Source code for zyte_spider_templates.pages.article_heuristics

import json
import logging
from typing import Iterable, List

import attrs
import xtractmime
from scrapy.http import TextResponse
from scrapy.link import Link
from scrapy.linkextractors import LinkExtractor
from web_poet import AnyResponse, HttpResponse, PageParams, Stats, field, handle_urls
from web_poet.utils import cached_method
from zyte_common_items import (
    BaseArticleNavigationPage,
    ProbabilityMetadata,
    ProbabilityRequest,
)

from zyte_spider_templates.feeds import get_feed_urls, parse_feed
from zyte_spider_templates.heuristics import (
    classify_article_crawling_links,
    classify_article_feed_links,
)

from ..heuristics import is_feed_content

logger = logging.getLogger(__name__)


def is_feed_request(request: ProbabilityRequest) -> bool:
    return bool(
        request.name
        and request.name.startswith("[heuristics][articleNavigation][feed]")
    )



[docs]
@handle_urls("")
@attrs.define
class HeuristicsArticleNavigationPage(BaseArticleNavigationPage):
    response: AnyResponse
    stats: Stats
    page_params: PageParams
    _ARTICLE_HEURISTIC = {"name": "article", "dummy probability": 0.5}
    _NAVIGATION_HEURISTIC = {"name": "subCategories", "dummy probability": 0.5}
    _FEED_HEURISTIC = {"name": "feed", "dummy probability": 1.0}
    _FEED_ITEMS_HEURISTIC = {"name": "feed items", "dummy probability": 0.99}

    @field
    def url(self) -> str:
        return str(self.response.url)

    @field
    def subCategories(self) -> Iterable[ProbabilityRequest]:
        if self._is_response_feed():
            return

        feeds = self._get_feed_links()
        feed_urls = {link.url for link in feeds}
        for link in feeds:
            yield self._get_request(link, self._FEED_HEURISTIC)

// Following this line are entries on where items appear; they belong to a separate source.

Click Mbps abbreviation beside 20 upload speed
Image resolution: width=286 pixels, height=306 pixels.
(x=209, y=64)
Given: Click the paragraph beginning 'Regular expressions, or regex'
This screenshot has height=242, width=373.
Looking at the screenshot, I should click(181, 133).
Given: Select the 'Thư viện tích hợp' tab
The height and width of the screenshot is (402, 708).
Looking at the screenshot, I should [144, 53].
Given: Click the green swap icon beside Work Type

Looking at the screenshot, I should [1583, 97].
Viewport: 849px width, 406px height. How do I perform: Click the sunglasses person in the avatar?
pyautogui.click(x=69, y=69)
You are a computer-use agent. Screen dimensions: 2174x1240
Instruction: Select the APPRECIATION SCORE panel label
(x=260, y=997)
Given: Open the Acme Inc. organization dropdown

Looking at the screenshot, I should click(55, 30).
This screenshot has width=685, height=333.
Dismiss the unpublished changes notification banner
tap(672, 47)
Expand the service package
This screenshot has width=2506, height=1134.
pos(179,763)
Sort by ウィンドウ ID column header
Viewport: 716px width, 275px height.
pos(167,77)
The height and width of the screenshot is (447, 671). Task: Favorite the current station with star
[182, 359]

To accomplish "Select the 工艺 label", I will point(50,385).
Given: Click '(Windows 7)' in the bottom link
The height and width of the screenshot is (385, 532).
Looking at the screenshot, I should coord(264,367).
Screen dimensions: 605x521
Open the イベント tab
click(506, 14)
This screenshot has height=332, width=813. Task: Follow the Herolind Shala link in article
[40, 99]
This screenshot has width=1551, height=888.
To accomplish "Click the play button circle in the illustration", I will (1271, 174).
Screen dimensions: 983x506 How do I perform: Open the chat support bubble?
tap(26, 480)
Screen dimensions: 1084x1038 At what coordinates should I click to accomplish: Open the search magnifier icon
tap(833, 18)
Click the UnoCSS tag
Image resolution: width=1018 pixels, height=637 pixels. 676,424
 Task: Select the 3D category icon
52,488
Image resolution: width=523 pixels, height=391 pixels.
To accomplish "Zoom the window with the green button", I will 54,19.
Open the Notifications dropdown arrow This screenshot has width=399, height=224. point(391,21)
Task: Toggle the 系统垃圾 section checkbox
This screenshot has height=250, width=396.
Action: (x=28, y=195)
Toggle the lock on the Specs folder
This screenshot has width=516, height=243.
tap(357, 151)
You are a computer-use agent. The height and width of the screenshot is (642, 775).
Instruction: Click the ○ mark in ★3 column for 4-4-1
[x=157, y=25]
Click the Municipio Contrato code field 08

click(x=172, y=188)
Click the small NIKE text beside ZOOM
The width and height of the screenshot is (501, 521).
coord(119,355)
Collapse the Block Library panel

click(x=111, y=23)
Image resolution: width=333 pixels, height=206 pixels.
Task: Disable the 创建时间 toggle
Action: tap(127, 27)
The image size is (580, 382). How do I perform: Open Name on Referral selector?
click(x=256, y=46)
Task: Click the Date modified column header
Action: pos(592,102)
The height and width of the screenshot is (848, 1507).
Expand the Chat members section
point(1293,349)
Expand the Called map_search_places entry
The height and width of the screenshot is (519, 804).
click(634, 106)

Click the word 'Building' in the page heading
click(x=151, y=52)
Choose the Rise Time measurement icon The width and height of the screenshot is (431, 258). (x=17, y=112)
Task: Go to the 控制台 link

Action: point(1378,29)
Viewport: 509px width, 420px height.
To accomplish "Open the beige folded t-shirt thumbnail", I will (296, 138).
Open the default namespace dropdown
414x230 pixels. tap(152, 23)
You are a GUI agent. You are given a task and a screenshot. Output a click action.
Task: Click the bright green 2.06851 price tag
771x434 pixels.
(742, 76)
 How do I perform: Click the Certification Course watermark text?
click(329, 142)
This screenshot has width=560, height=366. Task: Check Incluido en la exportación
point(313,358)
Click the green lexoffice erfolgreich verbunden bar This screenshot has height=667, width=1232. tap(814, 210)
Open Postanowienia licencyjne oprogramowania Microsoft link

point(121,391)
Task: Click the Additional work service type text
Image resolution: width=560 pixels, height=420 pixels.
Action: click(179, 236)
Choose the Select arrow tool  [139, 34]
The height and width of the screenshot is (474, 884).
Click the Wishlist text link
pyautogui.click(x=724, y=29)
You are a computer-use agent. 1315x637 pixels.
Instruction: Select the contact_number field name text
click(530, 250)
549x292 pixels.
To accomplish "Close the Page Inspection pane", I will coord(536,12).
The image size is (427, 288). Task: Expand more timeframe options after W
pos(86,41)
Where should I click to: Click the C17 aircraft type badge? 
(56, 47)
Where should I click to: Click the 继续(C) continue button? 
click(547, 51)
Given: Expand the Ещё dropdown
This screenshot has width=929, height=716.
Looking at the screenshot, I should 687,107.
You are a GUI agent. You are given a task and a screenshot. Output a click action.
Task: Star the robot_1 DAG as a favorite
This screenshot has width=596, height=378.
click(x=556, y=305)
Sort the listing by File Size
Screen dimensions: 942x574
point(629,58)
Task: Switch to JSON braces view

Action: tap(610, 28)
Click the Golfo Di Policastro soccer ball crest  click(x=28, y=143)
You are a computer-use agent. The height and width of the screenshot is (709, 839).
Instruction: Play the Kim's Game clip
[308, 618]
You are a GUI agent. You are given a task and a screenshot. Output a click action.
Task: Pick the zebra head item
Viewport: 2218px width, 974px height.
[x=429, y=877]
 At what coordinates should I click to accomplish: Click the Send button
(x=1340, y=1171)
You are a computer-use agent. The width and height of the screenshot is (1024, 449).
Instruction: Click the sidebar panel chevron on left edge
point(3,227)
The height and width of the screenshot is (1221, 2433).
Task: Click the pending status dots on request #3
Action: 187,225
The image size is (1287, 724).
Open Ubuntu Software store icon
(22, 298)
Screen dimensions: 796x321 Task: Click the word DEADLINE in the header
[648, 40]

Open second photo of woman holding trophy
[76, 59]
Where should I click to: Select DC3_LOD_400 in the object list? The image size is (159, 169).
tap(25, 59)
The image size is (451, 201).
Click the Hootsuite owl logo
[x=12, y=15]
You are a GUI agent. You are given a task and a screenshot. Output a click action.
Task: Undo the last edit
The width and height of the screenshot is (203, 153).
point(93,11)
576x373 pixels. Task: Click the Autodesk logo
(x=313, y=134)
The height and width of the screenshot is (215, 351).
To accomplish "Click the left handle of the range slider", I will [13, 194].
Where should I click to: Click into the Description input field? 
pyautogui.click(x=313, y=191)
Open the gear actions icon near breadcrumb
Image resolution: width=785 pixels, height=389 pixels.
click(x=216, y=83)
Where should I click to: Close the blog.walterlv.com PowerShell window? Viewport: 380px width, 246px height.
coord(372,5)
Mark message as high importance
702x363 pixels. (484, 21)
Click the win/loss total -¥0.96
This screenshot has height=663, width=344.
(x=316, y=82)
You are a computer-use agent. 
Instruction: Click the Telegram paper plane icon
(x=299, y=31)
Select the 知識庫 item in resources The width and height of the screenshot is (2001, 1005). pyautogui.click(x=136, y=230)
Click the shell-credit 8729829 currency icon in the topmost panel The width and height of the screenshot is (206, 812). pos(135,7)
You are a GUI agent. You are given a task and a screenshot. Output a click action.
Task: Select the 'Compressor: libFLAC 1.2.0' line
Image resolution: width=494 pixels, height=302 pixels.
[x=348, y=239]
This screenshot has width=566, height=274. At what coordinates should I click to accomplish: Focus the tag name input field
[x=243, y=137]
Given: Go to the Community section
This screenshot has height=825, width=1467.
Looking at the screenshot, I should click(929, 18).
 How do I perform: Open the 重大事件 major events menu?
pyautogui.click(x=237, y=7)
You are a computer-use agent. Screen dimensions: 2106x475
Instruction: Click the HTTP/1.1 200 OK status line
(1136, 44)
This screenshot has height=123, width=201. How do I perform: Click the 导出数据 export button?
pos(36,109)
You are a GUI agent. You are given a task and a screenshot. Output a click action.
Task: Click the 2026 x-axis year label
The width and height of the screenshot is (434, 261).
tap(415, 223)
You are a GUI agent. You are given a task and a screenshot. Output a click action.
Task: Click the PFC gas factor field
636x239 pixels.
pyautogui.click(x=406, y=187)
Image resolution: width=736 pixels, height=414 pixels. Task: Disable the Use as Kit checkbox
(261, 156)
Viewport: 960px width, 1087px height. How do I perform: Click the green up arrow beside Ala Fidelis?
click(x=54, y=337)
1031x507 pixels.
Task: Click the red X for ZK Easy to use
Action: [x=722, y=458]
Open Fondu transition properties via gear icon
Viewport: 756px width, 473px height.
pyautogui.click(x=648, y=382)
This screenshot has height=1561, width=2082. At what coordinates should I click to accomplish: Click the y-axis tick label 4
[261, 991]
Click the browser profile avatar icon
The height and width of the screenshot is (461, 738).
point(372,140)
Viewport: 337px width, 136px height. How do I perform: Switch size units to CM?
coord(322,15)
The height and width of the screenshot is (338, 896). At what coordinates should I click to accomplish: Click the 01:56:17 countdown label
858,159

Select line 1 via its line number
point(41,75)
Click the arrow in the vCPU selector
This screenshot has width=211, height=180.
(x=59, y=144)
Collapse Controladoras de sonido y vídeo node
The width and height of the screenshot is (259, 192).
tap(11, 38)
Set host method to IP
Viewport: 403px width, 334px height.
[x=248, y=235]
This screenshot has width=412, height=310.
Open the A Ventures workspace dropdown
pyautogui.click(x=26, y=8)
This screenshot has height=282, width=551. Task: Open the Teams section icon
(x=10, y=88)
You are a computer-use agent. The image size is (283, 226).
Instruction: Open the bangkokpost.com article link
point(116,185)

        if self.skip_subcategories() or self.is_only_feeds():
            return

        sub_categories = [
            link
            for link in self._get_article_or_navigation_links()
            if link.url not in feed_urls
        ]
        for link in sub_categories:
            yield self._get_request(link, self._NAVIGATION_HEURISTIC)

    @field
    def items(self) -> Iterable[ProbabilityRequest]:
        if self._is_response_feed():
            links = self._get_feed_items_links()
            heuristic = self._FEED_ITEMS_HEURISTIC
        elif not self.is_only_feeds():
            links = self._get_article_or_navigation_links()
            heuristic = self._ARTICLE_HEURISTIC
        else:
            return

        for link in links:
            yield self._get_request(link, heuristic)

    @cached_method
    def _get_article_or_navigation_links(self) -> List[Link]:
        """Extract links from an HTML web page."""
        response = TextResponse(
            url=str(self.response.url), body=self.response.text.encode()
        )
        link_extractor = LinkExtractor()
        links = link_extractor.extract_links(response)
        allowed_links, disallowed_links = classify_article_crawling_links(links)

        _log_and_stats(
            self,
            "heuristic_navigation_or_article",
            links,
            allowed_links,
            disallowed_links,
        )
        return allowed_links

    @cached_method
    def _get_feed_items_links(self) -> List[Link]:
        """Extract links from an RSS/Atom feed."""
        links = [Link(url) for url in parse_feed(self.response)]
        allowed_links, disallowed_links = classify_article_crawling_links(links)

        _log_and_stats(
            self, "heuristic_feed_items", links, allowed_links, disallowed_links
        )
        return allowed_links

    @cached_method
    def _get_feed_links(self) -> List[Link]:
        """Extract links to RSS/Atom feeds form an HTML web page."""
        links = [Link(url) for url in get_feed_urls(self.response)]
        allowed_links, disallowed_links = classify_article_feed_links(links)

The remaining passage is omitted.